DC SVD II: From Values to Vectors

In our last installment, we discussed solutions to the secular equation. These solutions are the eigenvalues (and/or) singular values of matrices with a particular form. Since this post is otherwise light on technical content, I’ll dive into those matrix forms now.

Setting up the Secular Equation to Solve the Eigen and Singular Problems

In dividing-and-conquering to solve the symmetric tridiagonal eigenvalue problem, we start with a symmetric tridiagonal matrix \(T\), and eventually, we have to find the eigendecomposition – eigenvalues and eigenvectors – of a "rank-one update" of a diagonal matrix: \(ROU = D + zz^T\). For my mathematician friends, I’m using \(ROU\) as a multi-character name for one variable.
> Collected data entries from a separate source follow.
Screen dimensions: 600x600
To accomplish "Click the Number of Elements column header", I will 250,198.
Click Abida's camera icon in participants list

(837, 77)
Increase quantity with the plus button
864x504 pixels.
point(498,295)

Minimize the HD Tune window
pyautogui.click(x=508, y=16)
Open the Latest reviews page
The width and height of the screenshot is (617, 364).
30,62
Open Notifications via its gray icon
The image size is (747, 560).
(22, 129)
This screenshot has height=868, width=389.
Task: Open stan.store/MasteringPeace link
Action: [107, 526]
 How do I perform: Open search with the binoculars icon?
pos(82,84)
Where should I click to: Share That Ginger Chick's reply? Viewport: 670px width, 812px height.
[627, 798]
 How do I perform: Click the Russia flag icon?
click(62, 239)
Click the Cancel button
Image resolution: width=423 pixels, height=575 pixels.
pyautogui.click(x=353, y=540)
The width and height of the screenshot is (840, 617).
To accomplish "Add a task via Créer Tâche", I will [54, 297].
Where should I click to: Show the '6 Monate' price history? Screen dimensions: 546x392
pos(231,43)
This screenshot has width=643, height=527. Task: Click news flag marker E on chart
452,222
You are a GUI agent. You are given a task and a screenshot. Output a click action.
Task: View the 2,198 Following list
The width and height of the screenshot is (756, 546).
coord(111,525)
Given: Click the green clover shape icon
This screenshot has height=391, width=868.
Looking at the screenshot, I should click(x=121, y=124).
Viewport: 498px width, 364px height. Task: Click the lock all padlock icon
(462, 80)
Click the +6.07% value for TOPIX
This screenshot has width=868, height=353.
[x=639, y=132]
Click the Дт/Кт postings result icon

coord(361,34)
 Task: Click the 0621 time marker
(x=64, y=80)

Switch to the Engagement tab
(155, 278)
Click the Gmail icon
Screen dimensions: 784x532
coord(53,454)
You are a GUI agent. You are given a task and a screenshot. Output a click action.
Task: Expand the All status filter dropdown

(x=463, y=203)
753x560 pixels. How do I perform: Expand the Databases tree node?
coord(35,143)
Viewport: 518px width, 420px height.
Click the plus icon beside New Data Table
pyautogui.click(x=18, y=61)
Sorry – I’ve moved on from Fortran 77.

Similarly, in DC SVD, we started with a (lower) bidiagonal matrix \(B\); eventually, we compute the SVD (singular values and right/left singular vectors) of a matrix \(M\) (it’s the "middle matrix" in an equation that derives DC SVD) which has non-zero entries only in its first column and on its diagonal:

\[M =
\begin{bmatrix}
z_1 \\
z_2 & d_2 \\
\vdots & & \ddots \\
z_n & & & d_n
\end{bmatrix}
\]

Two quick notes. (1) For \(B\), the top-left entry is the value of \(z_1\). We also introduce \(d_1 = 0.0\) to simplify our bookkeeping. (2) \(T \neq ROU\) in the eigen case and \(B \neq M\) in the SVD case. These are subcomputations that are needed in a larger process that produces the full decompositions.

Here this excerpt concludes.